Thing was, once he’d gotten used to this familiar-yet-new situation, it became boring. Crushingly boring. He’d gone from the lowest of the low to being back in power in record time, but it just didn’t feel as powerful as it once had. In fact, he felt rather like a lobster slowly being cooked. The problem was, now that Rachel had proved that even she could make a million dollars, it became clear to him that anyone could make a million dollars at Mythic Quest. It was simply too big to fail.

He thought about his brother, wondered what he would do.

Kill the pig.

Sure. He could do that. He could destroy MQ. Fill the pig with gold until it bursts, entrails slithering out like they had in that movie. He just… didn’t want to. For some reason. For a lot of reasons, most of which he’d rather die than admit to. Still, something had to change or he would boil to death.

And he sure as hell wasn’t a fucking lobster.

It was Dana, in the end, who provided an out. Of course it was Dana. She’d always stuck out to him more than Rachel. There was something about her, a certain air of I-don’t-give-a-shit that made her so much more palatable than Rachel’s constant need for attention.

Dana had no real power, he knew that.

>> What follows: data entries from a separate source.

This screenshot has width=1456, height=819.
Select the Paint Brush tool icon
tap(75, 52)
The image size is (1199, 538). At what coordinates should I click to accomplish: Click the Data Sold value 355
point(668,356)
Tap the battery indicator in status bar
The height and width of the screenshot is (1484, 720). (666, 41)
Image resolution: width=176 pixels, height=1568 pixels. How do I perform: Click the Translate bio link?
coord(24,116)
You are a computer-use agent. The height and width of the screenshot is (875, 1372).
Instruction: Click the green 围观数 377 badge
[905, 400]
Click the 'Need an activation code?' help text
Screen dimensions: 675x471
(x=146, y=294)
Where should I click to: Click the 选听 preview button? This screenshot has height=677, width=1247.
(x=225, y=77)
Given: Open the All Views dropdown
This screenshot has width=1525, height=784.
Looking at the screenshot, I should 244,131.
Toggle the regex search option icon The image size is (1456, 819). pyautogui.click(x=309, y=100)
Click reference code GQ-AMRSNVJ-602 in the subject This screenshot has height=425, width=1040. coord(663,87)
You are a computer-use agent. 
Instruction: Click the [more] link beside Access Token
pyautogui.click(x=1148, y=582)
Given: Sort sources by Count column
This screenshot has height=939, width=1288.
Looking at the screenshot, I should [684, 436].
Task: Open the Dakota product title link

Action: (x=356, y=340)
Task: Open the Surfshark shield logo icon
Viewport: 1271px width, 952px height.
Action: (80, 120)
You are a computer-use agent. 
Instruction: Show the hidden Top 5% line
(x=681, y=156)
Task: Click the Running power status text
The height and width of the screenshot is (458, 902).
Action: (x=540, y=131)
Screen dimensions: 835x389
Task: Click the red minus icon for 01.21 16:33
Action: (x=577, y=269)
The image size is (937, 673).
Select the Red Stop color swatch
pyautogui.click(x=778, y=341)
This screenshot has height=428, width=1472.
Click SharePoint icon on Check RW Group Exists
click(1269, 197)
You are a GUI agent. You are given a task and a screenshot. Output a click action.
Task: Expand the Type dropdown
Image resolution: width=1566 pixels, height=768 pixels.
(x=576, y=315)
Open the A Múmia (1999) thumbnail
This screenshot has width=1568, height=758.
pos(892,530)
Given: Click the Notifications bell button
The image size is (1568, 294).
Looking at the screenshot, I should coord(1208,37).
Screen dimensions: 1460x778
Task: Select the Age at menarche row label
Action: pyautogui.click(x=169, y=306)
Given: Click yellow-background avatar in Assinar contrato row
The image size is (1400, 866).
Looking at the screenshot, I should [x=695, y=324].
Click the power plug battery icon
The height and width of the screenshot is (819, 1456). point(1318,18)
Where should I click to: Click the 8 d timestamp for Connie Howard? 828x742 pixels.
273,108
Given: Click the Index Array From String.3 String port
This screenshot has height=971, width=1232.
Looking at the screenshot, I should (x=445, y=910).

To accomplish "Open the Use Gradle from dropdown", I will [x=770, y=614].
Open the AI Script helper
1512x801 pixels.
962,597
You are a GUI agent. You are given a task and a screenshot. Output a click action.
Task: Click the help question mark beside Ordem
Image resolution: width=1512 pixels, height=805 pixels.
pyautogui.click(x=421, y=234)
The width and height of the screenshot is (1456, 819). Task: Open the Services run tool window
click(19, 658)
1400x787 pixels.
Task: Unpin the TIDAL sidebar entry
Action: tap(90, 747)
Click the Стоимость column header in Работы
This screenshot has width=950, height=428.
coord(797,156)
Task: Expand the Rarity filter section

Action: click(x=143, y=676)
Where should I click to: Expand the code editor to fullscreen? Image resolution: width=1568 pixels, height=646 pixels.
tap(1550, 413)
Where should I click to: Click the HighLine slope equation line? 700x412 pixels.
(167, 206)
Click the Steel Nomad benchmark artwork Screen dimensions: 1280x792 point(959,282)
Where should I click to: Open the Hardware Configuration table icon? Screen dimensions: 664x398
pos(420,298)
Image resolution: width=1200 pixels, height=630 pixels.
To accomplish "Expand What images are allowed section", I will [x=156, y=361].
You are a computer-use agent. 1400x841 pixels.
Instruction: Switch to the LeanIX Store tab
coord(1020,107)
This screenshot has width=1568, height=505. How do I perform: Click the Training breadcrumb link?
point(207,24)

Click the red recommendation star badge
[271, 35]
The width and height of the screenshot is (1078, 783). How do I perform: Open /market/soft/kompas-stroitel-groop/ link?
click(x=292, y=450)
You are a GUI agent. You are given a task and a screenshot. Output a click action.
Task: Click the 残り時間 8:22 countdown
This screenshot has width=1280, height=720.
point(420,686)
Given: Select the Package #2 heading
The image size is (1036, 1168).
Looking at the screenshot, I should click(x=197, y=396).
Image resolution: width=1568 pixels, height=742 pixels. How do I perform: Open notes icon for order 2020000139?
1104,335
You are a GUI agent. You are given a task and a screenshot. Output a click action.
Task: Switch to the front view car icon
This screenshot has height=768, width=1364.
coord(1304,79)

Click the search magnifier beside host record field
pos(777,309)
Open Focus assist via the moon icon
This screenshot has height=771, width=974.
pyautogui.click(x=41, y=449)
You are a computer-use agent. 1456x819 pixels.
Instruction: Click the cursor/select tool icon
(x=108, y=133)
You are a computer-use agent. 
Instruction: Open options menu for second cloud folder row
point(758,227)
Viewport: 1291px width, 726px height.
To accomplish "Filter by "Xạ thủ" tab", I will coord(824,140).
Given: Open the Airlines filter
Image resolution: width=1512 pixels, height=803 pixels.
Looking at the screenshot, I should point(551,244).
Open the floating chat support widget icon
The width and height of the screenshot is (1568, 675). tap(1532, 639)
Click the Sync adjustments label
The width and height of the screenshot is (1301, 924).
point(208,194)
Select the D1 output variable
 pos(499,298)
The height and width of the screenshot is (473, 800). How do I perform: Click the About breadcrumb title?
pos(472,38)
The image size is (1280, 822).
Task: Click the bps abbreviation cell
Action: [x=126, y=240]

Not yet, anyway. But he would guide her, like he had guided Rachel. Those two lovebirds. He had corrupted one, he could do the same again.

He smiled. He was no mouse, no shark, no lesser animal at all. He was the butcher with his knife and he would carve Mythic Quest into pieces if he had to.

*

He is forty-one and David asks what brings him joy. He doesn’t have to think about it.

“Predator-prey videos,” he says.

Notes:

I watched Faces of Death for this so I hope y'all appreciate this.